Space and Civilian Aircraft
In the space sector, sales in 2008 increased 4.2 percent to $33.4 billion - an increase that consisted mainly of production and services, as opposed to research and development.
New opportunities could come from NASA's plan to begin retiring its existing space shuttles, a part of its 2010 budget that will leave the United States without its own spacecraft to take astronauts to and from the International Space Station (ISS). To fill the gap, NASA is contracting with private companies to develop spacecraft capable of reaching the ISS. One of the leading projects in this category is a $1.6 billion contract with Space Exploration Technologies (SpaceX), which will also develop crafts to take 12 flights of cargo to the ISS.
The SpaceX project is intended to fill the gap until a new space shuttle is ready in approximately seven years. Without it, the only other option for the United States to get people and cargo to the ISS will be to hitch rides with the Russians. The new craft, the Orion, is a Lockheed Martin project and is designed to be far more advanced than its predecessors; industry and government officials hope it will be able to not only go back to the moon, but eventually to Mars.
In the civil aircraft sector, 2008 sales were $80.6 billion, a tiny increase of $400 million, with transport aircraft accounting for the largest portion of the sales. This was one of the sectors most affected by the Boeing work stoppage, but an increase in the shipment of helicopters and general aviation aircraft helped to produce and overall positive trend.
The future of this trend is jeopardized, however, by the difficult worldwide business environment. "One of the big things is the dropoff in freight," says Chadwick. "That's just really dropped off the ledge. All the commercial freighters have just plummeted, and once again, hopefully since it's dropped so quickly, we're close to bottom. But who knows? Obviously, discretionary income is down, so vacation travel is down, and who knows what's going to happen with business travel?"
General aviation saw a 6.1 percent falloff in the shipments of U.S.-manufactured planes in 2008, although billings rose 13.4 percent from $21.91 billion to $24.84 billion. Within the category, pistons were down 17.6 percent (falling from 2,174 shipments to 1,791), while turboprops were up 14.8 percent (from 290 to 333) and business jets were up 17.5 percent (from 815 to 955).
The aerospace industry's strong fundamentals, particularly in the defense sector, means it maintains the ability to have a major economic impact on the communities where the industry sites projects. In Elizabeth City, North Carolina, a major expansion by global aircraft services supplier DRS Technical Services, which services the U.S. Coast Guard C-130 aircraft, will create 100 new jobs over the next two years.
DRS Technologies, headquartered in New Jersey, is a supplier of integrated products, services and support to military forces, intelligence agencies and prime contractors worldwide. According to Al Dietrich, president of the company's C3 and Aviation Group, "Our group possesses some of the most advanced aviation services capabilities in the marketplace today, and with strong state and local government partnerships, we are well positioned to pursue opportunities for further growth in our North Carolina aviation facilities."
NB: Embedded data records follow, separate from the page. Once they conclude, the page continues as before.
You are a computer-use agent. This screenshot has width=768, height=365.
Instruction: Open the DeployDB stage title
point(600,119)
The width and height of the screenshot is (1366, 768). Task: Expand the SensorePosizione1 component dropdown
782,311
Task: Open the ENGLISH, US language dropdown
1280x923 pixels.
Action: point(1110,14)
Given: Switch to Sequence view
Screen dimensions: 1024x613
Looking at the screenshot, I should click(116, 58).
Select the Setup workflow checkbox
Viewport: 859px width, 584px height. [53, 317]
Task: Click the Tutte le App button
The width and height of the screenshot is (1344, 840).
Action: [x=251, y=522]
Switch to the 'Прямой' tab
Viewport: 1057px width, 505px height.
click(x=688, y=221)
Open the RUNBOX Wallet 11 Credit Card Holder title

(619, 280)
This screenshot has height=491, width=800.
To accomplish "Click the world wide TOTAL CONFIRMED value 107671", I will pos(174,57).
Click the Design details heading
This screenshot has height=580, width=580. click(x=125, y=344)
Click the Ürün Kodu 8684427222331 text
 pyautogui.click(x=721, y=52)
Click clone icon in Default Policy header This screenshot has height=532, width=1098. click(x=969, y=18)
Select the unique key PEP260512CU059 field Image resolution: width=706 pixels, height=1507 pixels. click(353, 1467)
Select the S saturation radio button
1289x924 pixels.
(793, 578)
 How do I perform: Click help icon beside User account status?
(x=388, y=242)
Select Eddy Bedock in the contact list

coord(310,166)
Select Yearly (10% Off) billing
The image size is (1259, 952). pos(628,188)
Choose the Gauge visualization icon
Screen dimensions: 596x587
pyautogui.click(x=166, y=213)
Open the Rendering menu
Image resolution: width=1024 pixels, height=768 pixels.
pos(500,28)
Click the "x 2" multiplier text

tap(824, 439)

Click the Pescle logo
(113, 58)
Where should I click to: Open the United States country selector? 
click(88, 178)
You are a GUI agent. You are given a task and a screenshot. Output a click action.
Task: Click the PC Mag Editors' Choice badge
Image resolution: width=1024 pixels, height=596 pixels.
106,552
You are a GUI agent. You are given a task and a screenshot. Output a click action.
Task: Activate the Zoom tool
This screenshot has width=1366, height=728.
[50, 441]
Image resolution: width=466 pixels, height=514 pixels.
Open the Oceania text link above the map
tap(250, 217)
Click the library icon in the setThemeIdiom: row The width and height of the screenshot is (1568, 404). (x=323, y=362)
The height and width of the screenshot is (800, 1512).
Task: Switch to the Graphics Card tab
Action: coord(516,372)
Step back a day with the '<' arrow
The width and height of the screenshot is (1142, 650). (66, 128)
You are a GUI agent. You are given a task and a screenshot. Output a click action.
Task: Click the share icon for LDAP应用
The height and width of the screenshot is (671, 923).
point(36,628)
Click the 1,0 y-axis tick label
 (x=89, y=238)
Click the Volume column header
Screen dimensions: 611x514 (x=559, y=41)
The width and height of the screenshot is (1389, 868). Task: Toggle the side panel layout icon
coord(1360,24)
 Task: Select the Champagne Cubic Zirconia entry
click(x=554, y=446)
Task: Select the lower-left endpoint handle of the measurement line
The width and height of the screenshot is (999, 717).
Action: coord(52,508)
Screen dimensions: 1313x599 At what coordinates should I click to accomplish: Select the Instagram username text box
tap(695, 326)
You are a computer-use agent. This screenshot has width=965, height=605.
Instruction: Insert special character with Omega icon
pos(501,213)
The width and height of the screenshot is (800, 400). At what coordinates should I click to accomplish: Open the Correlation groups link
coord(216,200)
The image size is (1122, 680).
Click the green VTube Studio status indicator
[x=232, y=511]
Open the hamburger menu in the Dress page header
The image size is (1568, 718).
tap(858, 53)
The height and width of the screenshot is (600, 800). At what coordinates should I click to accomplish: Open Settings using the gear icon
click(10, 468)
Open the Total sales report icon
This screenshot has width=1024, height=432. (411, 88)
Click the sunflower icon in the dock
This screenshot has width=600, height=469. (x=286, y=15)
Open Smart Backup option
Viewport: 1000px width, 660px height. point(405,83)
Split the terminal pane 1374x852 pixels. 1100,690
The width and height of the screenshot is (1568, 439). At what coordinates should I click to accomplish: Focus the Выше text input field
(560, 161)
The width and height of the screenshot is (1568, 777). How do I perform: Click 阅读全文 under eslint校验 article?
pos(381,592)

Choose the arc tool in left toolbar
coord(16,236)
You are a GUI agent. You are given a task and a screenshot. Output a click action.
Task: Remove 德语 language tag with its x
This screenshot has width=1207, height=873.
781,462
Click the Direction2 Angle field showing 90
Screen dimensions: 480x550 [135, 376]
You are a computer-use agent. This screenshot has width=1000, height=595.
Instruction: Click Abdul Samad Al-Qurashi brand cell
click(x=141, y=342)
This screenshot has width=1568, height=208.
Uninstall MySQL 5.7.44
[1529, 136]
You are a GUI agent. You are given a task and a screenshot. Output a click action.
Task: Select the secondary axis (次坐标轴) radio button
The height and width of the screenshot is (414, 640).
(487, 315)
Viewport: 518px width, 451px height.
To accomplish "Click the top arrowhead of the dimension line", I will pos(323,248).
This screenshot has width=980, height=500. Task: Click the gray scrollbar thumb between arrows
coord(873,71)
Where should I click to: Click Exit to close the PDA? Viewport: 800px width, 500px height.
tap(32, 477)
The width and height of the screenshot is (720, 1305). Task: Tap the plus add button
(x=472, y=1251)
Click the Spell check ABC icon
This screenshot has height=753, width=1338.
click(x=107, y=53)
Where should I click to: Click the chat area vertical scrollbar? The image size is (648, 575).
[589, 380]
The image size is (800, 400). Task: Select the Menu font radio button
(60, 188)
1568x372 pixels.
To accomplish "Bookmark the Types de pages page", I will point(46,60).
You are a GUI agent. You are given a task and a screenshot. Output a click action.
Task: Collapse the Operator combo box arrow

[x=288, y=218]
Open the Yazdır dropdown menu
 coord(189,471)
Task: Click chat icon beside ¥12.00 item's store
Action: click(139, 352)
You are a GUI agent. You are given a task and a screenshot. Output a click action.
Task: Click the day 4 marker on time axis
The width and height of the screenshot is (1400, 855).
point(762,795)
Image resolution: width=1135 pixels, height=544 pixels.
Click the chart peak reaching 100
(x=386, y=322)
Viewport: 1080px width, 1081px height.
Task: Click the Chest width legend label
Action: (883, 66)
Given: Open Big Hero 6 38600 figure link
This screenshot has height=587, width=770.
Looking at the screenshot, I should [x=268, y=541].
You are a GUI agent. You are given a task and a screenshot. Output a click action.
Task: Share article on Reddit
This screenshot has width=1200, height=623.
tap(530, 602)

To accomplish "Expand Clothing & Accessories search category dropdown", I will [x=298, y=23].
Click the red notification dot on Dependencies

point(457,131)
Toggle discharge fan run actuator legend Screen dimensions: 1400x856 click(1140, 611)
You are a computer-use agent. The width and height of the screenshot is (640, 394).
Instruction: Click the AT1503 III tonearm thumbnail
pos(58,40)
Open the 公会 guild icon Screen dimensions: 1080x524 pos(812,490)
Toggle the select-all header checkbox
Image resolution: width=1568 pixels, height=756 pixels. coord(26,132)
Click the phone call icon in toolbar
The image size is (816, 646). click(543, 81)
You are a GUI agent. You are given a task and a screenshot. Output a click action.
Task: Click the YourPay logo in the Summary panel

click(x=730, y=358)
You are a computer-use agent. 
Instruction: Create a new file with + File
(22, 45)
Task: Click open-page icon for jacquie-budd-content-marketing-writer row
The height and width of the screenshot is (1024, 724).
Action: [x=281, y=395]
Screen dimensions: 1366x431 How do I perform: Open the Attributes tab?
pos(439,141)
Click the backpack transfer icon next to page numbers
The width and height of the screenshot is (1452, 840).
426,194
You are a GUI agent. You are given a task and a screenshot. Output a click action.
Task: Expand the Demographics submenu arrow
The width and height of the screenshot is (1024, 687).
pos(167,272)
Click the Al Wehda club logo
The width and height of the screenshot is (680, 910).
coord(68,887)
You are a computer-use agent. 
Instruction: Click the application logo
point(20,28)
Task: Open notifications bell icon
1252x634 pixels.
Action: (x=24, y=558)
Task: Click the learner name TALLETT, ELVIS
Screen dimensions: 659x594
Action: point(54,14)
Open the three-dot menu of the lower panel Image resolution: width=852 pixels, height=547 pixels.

"The sea change occurred three years ago when the Coast Guard signed a very innovative contract with the company that was then called Tansco, which has since been acquired by DRS," says Wayne Harris, director of the Albemarle Economic Development Commission. "It allowed the Coast Guard to maintain complete control over its protocols for its aircraft fleet, but subcontract the actual work to an outside contractor that would bring in $12 million in capital investment."
Harris believes the DRS project is part of a trend that will see smaller manufacturers play an increasingly important role in the industry: "What happens after a while is that big companies no longer find it profitable to manufacture parts that are needed to keep those planes flying, so the baton gets passed to smaller manufacturers who begin to develop those parts." DRS has spent roughly $12 million on each of the two hangars associated with the project.
If the DRS project signals a shift to smaller manufacturers in some aspects of the aerospace industry, the larger picture still relies on a strong financial structure and solid backing. Chadwick believes a steady number of orders gives the aerospace the best chance of weathering the downturn and emerging in a strong position. "One of the things that was going sky-high was the number of orders," he says. "And even though that dropped off, we're still in a good position because with the trend we've seen in past years, we're way above where we were. So it got kind of crazy for awhile, but now, even if it comes down, we're OK."